User Evaluation – System Usability Scale
In my last post I stated that I would attempt to gather more SUS forms before interpreting the results. Due to exams, I haven’t gathered as many as I would have liked, but I do have enough to deduce some interesting results. In this post I will discuss the results and findings and see what I can do to correct where I’ve gone wrong or emphasize the points that seem to have been received well.
Most of the students I have been able to add to the list of testers are a few Computer Science people I know from abroad. Skype offered some tools to do these paper prototype sessons despite the distance. With this in mind, most of the results reflect the wishes and preferences of individuals with experience in computer science (apart from the history and drama students). Since the application is related to computer science only as an example, I naturally won’t leave out the valuable feedback from those two students.Before going over the results, I will explain how the results of the SUS questionnaire should be interpreted and turned into a single number that is indicative of the application.
As I stipulated in a previous post, the SUS consists of 10 questions that the users can give a rating of 1 to 5 on, 1 being a ‘strongly disagree’ and 5 being a ‘strongly agree’. The questions are very general and aimed entirely at the usability, practicality and ease of use of the application being tested. Once the results have been gathered, those numbers need to be converted into a single number that will say something about the usability of the system. This is done in the following way:
- For odd items: Subtract one from the result.
- For even items: Subtract the result from 5.
- Now the values are between 0 and 4
- Add up the converted responses and multiply is by 2.5. Now the range of possible values will lie between 0 and 100.
It is important to note, however, that these numbers are not percentages. A result of 70 does not correspond to 70%, even though it is 70% of the maximum value. The average value one can achieve is 68, which means the application is average. Any higher means it is above average. A result of 80+ in this way represents an application that is far above average and has few problems that need tackling. Now that we know this, what was the resulting rank for my application so far?
The Results
For each user separately:
- 75
- 75
- 77.5
- 65
- 72.5
- 77,5
- 80
- 75
Which gives an average score of: 74.68
All-in-all, this is a good result. It signifies that most of the people who used it found it both useful and easily accessible. However, this wouldn’t be a proper analysis if I didn’t assess some things that clearly showed in the results. Also note that this score is still close to the average of 68 and not close enough to the 80.3 mark (which is generally interpreted as the point where people start recommending an application to other users).

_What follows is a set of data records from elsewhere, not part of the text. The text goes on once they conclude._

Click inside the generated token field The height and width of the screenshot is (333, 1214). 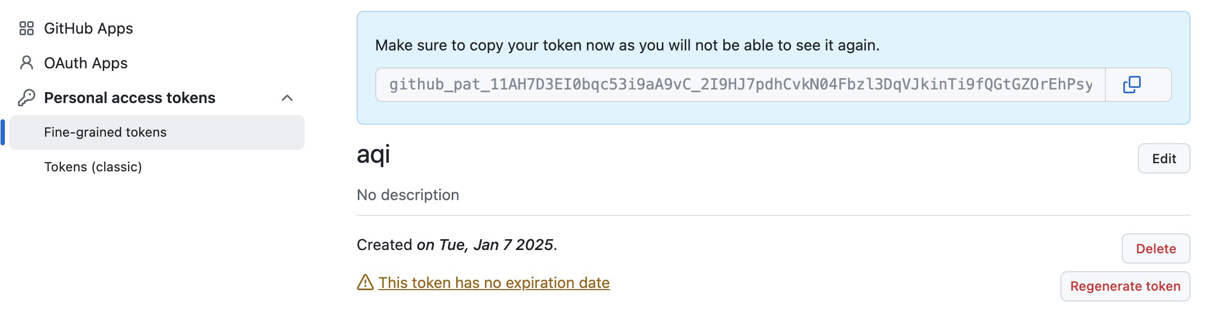740,85
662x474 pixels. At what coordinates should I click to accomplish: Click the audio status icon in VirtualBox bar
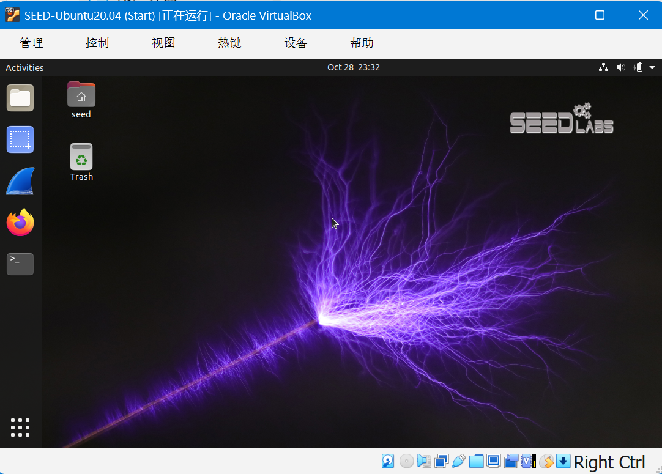point(423,461)
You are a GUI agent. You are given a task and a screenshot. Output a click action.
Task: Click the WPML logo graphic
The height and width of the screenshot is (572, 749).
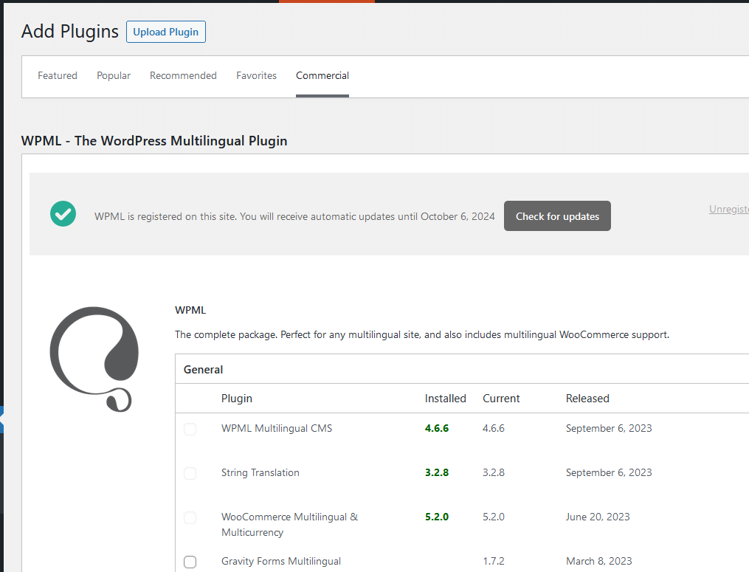coord(94,359)
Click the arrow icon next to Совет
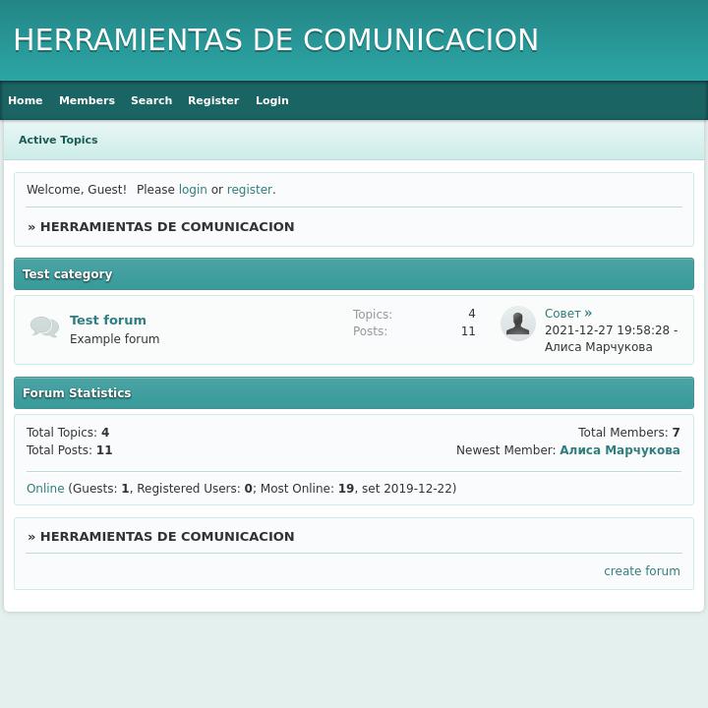 (588, 314)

Overall, the question that received the lowest marks was whether or not the functions of the system were well integrated. This is along the same lines as the feedback I had addressed previously. It seems that some functionality, primarily the Challenge Tracks, feel out of place or are simply not integrated well enough. I had also not adapted the paper prototype at all after the first results, so as not to polute later results with improvements that could have been made already. So, one of the other main concerns was how to make a new iteration, which was far too cumbersome and not easy to access. This led to lower scores on questions 8 and 9. The former questions whether or not the system was cumbersome, while the latter questions whether the tester felt confident using the system. The confusion caused by the misplacement of some of the UI elements, as well as the overly complicated layout at times, caused many of them to feel less confident and made the application feel sluggish. These matters will definitely need to be addressed in one of the next iterations of the application. A gamified application that feels sluggish and cumbersome will fall flat as those game elements will be unable to do what they are supposed to if attached to such a crippled application.
So, as I stated before, the results are positive, but it did reveal a few issues that need urgent attention. The main surprise to me came in the form of the answer to the very first question. Some of the users said that they would indeed consider using the system frequently, most notably the two that weren’t Computer Science students. This leads me to believe, tentatively, that the application could serve its purpose in motivating students and seeing actual use.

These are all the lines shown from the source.